Duhaime's Law Dictionary


Strictissimi Juris Definition:

Latin: the strictest letter of the law.

A process in which the rule of process shall be applied strictly or a document interpreted strictly.

In Service Employees International Union v. Brown, Justice Pepall of the Ontario Superior Court wrote this:

"[T]he doctrine of strictissimi juris ... means of the strictest right or law; to be interpreted in the strictest manner. This term was usually applied to certain statutes, especially those imposing penalties or restraining natural liberties."

In Parkes v Cintec, Justice Brodie of the Outer House, Court of Session (Scotland) explained the principle as follows, at ¶12:

"[S]trictissimi juris: the strictest letter of the law....[W]here a party avails himself of a privilege or of draconian powers as, for example, when a creditor proceeds to sequestrate his debtor, he must exercise the privilege or use the powers strictly in accordance with their terms, at risk of losing their benefit entirely should he fail to do so."

Guarantees are interpreted strictissimi juris to the undertaking of an ordinary guarantor.1

Criminal proceedings are the most obvious example but even in civil matter, strictissimi juris sometimes prevails, such as in contempt of court applications.

For example, note these words of Justice Bird in Claggett v.

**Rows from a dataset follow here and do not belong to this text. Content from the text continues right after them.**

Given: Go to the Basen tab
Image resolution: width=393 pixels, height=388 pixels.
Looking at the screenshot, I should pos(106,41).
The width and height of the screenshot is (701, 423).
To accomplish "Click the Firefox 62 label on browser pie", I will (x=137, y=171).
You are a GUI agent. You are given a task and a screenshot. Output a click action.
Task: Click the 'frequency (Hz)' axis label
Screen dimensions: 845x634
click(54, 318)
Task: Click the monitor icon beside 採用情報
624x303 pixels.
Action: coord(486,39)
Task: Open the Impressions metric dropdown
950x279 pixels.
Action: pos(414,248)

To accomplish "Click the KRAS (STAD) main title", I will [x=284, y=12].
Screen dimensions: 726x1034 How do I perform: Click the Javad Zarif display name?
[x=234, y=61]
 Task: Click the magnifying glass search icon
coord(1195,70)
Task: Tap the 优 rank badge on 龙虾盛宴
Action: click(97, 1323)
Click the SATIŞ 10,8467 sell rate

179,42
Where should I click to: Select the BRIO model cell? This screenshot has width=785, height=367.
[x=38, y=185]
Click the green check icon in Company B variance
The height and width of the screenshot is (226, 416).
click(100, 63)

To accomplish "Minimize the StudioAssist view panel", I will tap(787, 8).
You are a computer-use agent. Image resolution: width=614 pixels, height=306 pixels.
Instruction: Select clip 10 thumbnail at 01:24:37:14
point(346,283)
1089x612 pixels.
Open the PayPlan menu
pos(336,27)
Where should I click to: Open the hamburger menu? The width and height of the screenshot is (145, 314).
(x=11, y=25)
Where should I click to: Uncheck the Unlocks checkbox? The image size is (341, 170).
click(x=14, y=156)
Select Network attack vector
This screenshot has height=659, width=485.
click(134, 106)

Claggett:

"A motion which affects the liberty of the subject is a matter strictissimi juris.... Strict compliance with that Rule is required."

At ¶3 of his decision in Gilewich v. Strand, Justice MacIntyre of the Court of Queen's Bench for Saskatchewan wrote:

"As the liberty of an alleged contemnor may be at stake, the court has invoked the doctrine of strictissimi juris requiring strict compliance with the Rules of Court and the procedural and evidentiary elements of a contempt application. Non-compliance with the Rules normally results in a motion for contempt being dismissed."